Any advice on these dumb questions is appreciated.
This Juan goes to 11.

JemDooM

I leave the faders and the master faders all at 0, then adjust my interface/amps/instruments volumes so that the meter maxes out on green and slightly goes into the orange, I vaguely remember my tutor in college teaching me this, not saying that's the right way it's probably a terrrrible way to do it knowing me but I'm happy with my results ;) ps, I have no idea what I'm doing so don't take that as advice ;)
DooM!

da_qtip

I usually set it so my track peaks into the yellow. If you're recording 24bit you can go a bit hotter.

Now the reason other tracks are louder is because they "mastered" them. You've heard about the loudness war right? You're about to start fighting in it. Add some compression on the 2bus followed by a limiter to stop any stray peaks from hitting the red.

It sounds like you've got your gain staging under control though, making sure you aren't overloading the master and all that.

black aspirin

Thanks for the replies.  This was a good article I found on putting it all in perspective, and the 'loudness wars':

http://www.massivemastering.com/blog/index_files/Proper_Audio_Recording_Levels.php


I realize that mastering is the real key to a good finished product, but I didn't think that all of the clips being posted in here (like Cory Y's riffs) were mastered.  Cory Y?

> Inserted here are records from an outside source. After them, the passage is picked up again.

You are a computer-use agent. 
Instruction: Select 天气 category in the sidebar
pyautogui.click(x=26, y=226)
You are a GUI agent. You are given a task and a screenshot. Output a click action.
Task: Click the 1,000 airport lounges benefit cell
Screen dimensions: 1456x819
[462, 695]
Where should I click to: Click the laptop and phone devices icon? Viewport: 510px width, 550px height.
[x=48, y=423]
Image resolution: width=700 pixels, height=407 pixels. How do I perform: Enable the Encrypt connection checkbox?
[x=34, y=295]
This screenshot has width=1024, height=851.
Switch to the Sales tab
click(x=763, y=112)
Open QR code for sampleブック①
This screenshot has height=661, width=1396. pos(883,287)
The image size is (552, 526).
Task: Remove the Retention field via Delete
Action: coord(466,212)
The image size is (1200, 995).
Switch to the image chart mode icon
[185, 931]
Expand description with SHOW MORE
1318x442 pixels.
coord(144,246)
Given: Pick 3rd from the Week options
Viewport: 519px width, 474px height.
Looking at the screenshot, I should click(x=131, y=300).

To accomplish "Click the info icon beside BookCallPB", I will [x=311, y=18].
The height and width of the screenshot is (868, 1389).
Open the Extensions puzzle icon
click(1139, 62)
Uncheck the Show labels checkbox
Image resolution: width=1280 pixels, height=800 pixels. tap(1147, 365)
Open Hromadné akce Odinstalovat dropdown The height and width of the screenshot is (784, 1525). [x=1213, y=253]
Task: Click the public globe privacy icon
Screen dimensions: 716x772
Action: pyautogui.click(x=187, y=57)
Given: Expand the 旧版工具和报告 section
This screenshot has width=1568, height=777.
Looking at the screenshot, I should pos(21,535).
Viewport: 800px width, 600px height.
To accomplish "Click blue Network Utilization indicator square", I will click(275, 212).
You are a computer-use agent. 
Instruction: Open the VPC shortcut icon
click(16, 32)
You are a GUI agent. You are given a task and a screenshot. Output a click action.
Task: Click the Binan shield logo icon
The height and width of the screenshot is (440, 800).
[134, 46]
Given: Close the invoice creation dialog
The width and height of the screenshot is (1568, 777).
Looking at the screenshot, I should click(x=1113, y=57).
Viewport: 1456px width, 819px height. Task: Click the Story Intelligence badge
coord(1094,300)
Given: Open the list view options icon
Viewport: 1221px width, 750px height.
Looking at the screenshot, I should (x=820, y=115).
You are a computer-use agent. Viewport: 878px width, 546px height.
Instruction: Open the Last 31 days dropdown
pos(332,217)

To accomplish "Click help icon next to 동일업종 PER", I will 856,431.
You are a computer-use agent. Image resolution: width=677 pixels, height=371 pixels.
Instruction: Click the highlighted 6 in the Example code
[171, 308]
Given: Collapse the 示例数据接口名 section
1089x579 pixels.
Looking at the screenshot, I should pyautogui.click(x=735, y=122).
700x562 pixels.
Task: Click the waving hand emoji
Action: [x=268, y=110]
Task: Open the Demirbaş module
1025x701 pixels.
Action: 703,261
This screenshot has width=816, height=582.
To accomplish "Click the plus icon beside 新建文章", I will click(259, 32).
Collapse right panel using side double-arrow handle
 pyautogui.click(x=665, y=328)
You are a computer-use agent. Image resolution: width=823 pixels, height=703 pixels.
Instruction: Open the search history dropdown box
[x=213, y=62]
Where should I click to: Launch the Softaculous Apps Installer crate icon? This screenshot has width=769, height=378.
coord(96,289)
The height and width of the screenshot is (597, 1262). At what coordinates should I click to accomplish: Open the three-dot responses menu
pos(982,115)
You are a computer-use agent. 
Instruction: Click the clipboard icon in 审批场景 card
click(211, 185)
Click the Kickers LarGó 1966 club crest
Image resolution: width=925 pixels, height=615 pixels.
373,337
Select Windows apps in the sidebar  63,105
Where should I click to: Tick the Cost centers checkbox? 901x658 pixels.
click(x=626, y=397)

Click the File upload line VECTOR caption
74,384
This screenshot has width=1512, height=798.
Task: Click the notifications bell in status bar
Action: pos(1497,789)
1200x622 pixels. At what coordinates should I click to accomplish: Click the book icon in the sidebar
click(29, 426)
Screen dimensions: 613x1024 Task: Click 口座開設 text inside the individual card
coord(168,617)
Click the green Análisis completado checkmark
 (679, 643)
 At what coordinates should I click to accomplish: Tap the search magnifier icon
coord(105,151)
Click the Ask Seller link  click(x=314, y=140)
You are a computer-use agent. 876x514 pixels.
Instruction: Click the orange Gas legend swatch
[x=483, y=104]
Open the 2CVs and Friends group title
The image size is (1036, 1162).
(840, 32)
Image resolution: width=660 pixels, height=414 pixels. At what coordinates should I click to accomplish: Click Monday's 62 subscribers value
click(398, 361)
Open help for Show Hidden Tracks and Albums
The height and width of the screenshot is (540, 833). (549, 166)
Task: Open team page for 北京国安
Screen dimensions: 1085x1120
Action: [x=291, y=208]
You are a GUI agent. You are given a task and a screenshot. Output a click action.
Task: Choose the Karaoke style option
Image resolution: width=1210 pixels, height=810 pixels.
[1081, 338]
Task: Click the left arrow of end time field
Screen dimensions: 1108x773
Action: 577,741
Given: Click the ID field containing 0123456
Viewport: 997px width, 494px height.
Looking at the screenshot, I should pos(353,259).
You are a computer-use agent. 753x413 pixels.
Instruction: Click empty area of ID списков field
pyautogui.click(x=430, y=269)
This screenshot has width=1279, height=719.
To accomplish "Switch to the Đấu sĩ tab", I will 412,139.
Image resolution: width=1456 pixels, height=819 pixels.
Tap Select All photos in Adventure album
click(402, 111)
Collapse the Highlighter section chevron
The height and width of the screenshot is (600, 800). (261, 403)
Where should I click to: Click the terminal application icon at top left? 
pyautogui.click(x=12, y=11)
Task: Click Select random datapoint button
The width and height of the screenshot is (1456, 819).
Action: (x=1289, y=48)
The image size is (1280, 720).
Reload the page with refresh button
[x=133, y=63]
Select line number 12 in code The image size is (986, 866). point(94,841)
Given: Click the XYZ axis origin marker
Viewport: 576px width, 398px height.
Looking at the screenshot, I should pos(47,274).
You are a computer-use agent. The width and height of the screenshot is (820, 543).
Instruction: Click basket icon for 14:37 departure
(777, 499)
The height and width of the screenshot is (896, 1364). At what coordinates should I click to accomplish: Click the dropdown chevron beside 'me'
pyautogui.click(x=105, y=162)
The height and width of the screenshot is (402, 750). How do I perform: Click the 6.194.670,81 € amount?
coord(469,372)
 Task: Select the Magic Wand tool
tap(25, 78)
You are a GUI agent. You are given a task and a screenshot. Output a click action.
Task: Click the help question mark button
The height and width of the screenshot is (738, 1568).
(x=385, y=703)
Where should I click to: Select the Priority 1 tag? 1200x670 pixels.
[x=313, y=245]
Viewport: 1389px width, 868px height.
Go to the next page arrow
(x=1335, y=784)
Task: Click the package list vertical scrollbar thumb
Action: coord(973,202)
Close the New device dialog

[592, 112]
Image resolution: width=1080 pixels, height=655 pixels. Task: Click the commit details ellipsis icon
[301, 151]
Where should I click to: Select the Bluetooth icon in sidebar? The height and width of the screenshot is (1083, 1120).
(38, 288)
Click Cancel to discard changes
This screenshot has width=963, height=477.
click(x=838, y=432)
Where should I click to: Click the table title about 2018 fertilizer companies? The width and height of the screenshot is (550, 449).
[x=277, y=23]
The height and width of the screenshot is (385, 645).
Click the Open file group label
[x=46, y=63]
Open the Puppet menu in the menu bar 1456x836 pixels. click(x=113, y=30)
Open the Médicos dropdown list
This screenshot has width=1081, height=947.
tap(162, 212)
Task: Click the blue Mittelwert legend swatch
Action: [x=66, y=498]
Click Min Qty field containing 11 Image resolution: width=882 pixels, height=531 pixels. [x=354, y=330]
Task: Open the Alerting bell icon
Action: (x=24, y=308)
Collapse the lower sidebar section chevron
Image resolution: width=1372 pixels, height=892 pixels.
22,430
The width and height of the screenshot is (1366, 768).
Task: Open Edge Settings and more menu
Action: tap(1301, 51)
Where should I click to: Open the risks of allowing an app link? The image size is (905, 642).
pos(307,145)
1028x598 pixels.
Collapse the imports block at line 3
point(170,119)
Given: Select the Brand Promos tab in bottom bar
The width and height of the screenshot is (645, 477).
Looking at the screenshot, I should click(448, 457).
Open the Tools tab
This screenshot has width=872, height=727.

I still have a lot to learn, but it's been fun thus far.
This Juan goes to 11.

eyeprod

I believe the faders have to be up pretty high if  you want that beefier volume. It's weird how sometimes your main levels look ffine but the volume level just isn't there. Make sure the individual levels are almost peaking, set your mains as usual and you should notice a difference. You might even be able to crank each channel higher than you might think, just watch the mains for clipping. Might vary depending on your gear and setup.

I'm no expert btw
CV - Slender Fungus

Submarine

Rule of thumb for tracking in digital is -18db from zero.  You can keep your fader at zero but the incoming signal should averaging -18db.
Its generally recommended to not drive your master buss when mixing, which is what it sounds like is happening to you because you are tracking much higher.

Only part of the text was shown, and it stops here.